It’s the beginning of the second half of the year, a chance to review how the first half went and figure out where we want to be by the end of the second half. A chance to step back for a moment, take stock and ask ourselves if we’re looking at things the right way.
There are lots of business books, concepts and parables to help us do this. One that comes to mind regularly is the parable of the boiled frog from Peter Senge’s book The Fifth Discipline. The story goes that the frog will react to sudden changes, like being dropped into boiling water, but will not notice and respond to gradual changes in temperature if you put it in cooled water which you then heat slowly.
I’d like to offer another parable: the fly in the skylight. We’ve all seen moths round a lamp or flies on a window. They’re both in search of the light. I was reminded of this recently when I noticed the skylight in our sun room. We were enjoying a spell of warm weather and this had drawn a number of flies inside and into the recess containing the skylight. You can probably see them in the picture. The flies can see the sky, their way out or so it seems. They will constantly bang against the skylight, searching for a way out, until they die of exhaustion and lack of food.
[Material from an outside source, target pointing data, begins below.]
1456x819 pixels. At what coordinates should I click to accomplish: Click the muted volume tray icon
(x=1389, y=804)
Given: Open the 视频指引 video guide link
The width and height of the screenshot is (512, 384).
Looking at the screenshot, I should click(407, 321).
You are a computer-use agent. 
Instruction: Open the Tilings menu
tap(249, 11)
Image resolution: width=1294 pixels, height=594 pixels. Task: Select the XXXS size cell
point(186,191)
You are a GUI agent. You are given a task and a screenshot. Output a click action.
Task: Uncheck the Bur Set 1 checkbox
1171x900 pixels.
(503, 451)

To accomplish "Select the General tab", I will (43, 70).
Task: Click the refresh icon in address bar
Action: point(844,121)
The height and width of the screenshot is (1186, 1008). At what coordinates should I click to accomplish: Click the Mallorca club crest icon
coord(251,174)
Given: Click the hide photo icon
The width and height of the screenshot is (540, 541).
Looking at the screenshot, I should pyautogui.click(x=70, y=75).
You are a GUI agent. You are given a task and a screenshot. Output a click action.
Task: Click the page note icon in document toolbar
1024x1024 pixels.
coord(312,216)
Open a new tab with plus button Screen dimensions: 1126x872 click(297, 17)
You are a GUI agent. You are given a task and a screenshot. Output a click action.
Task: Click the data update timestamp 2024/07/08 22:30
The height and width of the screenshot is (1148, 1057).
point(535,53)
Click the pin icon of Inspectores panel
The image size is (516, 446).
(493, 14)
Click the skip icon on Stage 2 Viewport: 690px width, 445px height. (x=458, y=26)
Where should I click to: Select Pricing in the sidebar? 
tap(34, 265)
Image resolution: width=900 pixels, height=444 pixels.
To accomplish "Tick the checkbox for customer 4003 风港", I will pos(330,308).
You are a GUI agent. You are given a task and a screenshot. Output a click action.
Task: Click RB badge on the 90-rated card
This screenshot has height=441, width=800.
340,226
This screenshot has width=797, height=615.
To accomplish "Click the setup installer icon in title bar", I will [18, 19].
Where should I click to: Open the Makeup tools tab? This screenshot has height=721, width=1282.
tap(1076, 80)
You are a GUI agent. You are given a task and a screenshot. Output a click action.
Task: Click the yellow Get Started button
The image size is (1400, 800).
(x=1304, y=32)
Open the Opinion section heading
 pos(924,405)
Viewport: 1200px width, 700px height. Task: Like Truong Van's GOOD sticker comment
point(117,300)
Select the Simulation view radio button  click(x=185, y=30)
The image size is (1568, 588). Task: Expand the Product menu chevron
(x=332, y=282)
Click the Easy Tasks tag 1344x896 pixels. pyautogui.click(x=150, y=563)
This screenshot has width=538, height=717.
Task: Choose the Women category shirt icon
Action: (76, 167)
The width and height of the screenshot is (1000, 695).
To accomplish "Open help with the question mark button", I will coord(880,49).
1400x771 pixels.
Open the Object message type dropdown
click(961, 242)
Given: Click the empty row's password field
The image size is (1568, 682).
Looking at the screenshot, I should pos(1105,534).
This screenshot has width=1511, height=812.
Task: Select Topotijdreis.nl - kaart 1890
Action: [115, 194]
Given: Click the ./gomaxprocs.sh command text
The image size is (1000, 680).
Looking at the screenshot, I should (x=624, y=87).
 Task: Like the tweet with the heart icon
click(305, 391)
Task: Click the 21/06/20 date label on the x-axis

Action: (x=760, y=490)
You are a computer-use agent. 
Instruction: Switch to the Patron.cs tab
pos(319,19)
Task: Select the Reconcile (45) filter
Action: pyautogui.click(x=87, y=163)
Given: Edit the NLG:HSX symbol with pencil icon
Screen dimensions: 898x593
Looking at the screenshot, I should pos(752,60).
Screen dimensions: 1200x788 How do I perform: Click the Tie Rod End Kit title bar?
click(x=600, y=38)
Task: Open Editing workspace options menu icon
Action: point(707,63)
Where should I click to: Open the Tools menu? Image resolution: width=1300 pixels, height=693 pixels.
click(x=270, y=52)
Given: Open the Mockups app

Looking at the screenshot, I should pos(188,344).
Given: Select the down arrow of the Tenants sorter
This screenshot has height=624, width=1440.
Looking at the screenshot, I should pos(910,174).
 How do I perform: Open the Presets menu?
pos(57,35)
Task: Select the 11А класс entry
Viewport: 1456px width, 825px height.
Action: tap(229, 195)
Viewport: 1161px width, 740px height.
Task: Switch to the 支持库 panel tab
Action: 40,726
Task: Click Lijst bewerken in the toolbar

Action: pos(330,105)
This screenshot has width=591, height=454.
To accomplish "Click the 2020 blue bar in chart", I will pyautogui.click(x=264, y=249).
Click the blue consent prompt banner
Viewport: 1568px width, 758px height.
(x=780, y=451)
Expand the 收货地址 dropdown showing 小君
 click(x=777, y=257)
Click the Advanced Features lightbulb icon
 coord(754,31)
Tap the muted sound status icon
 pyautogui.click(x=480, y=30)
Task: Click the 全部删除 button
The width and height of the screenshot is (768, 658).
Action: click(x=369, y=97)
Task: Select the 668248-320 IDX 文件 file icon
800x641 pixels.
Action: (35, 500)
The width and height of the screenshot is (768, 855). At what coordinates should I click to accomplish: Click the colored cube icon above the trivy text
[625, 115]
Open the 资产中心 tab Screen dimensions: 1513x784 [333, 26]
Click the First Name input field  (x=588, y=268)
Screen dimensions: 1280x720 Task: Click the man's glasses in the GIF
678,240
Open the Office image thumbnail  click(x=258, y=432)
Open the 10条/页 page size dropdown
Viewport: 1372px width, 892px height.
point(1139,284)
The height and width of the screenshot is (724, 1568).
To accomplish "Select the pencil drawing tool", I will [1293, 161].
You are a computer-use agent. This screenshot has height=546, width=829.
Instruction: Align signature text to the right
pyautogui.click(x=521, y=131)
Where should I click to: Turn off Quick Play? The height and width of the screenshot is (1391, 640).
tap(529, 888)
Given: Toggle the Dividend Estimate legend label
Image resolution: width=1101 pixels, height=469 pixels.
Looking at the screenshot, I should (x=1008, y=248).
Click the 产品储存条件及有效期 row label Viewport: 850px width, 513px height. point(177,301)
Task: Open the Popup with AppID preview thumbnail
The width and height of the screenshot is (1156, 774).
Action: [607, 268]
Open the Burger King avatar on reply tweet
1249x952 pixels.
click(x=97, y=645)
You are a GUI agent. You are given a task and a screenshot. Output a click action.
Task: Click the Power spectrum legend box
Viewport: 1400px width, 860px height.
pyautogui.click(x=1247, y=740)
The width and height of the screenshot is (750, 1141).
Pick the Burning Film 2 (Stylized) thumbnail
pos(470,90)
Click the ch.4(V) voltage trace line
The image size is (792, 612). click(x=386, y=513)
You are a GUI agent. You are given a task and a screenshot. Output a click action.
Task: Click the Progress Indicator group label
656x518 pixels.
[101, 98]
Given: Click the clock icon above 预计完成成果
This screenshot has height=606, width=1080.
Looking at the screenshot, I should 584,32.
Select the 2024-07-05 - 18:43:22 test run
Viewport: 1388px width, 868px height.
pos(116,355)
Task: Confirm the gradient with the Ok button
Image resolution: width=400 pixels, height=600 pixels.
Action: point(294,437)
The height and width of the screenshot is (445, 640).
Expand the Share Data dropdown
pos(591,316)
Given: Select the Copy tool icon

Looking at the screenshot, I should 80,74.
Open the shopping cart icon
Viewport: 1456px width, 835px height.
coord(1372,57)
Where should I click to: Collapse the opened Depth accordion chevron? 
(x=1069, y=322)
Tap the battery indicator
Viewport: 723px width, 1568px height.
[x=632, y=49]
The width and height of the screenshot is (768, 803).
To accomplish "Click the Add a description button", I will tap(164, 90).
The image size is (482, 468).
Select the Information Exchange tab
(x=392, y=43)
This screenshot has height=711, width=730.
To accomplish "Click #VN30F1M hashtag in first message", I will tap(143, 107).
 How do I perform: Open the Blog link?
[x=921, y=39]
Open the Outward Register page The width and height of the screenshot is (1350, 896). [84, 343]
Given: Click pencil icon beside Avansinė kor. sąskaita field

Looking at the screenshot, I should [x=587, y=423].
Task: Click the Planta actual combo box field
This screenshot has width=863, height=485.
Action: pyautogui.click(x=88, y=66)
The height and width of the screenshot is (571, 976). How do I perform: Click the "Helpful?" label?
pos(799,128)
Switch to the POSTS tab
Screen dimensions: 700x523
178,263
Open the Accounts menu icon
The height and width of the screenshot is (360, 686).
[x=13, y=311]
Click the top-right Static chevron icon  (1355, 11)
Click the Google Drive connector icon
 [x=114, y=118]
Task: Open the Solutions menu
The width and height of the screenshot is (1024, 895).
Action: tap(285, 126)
Their problem is that they’re looking at the sky the wrong way. They need someone to show them the open window or door lying a few metres away that are 100% better ways for them to get to where they need to go.
So as I embark on the second half of the year, I ask myself this question? Am I choosing the right path for trying to get where I want to go, or am I stuck in the recess, looking at the sky the wrong way and not noticing the glass which blocks my path?